_Exercise requirements_
Once the pictures are removed, output the remaining entries exactly as given.

_Supplied data_
____

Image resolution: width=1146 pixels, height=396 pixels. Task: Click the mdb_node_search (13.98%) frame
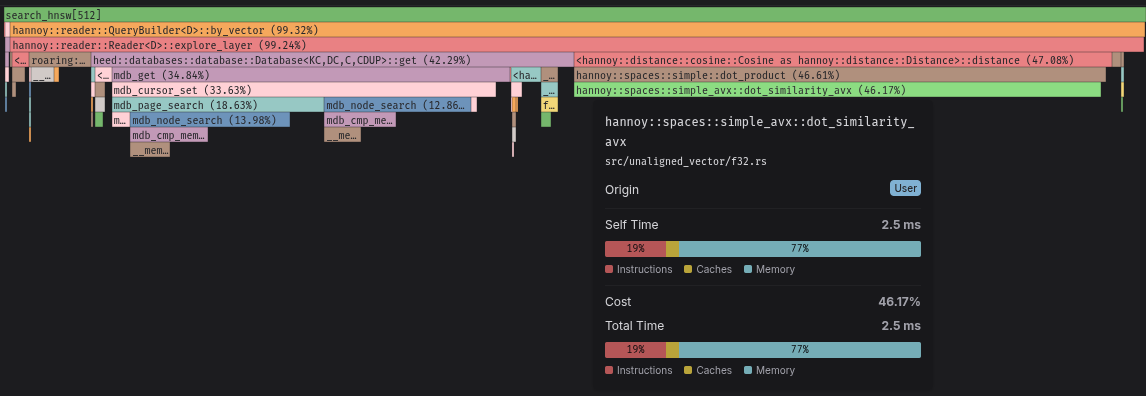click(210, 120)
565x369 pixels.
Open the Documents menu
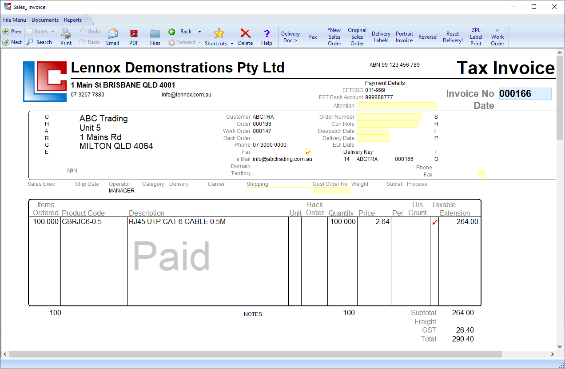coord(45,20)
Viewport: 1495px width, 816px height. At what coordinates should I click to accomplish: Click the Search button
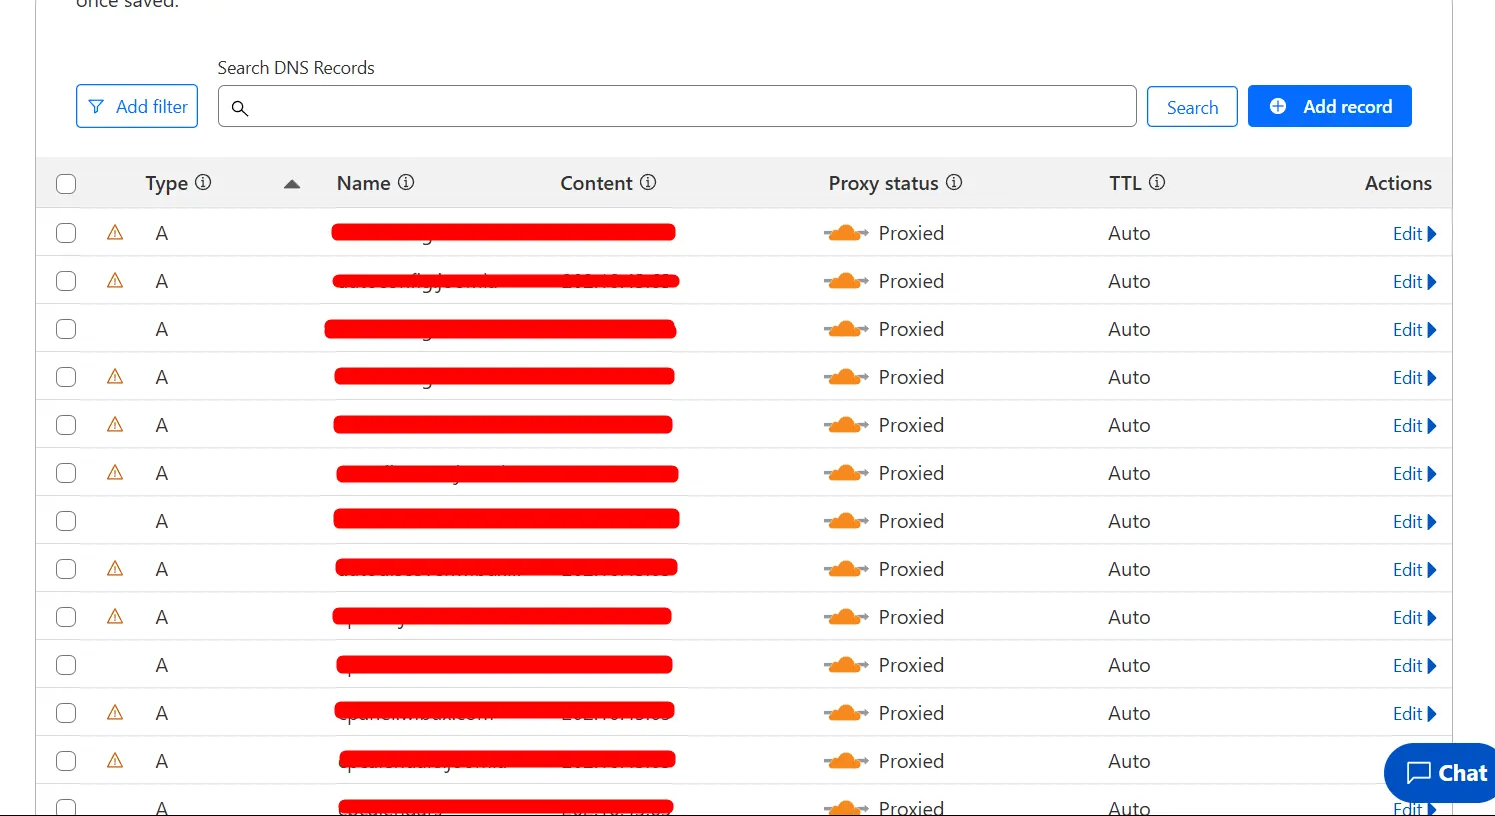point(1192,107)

____

_Expected answer_
Image resolution: width=1146 pixels, height=396 pixels. Task: Click the mdb_node_search (13.98%) frame
click(210, 120)
565x369 pixels.
Open the Documents menu
coord(45,20)
Viewport: 1495px width, 816px height. At what coordinates should I click to accomplish: Click the Search button
point(1192,107)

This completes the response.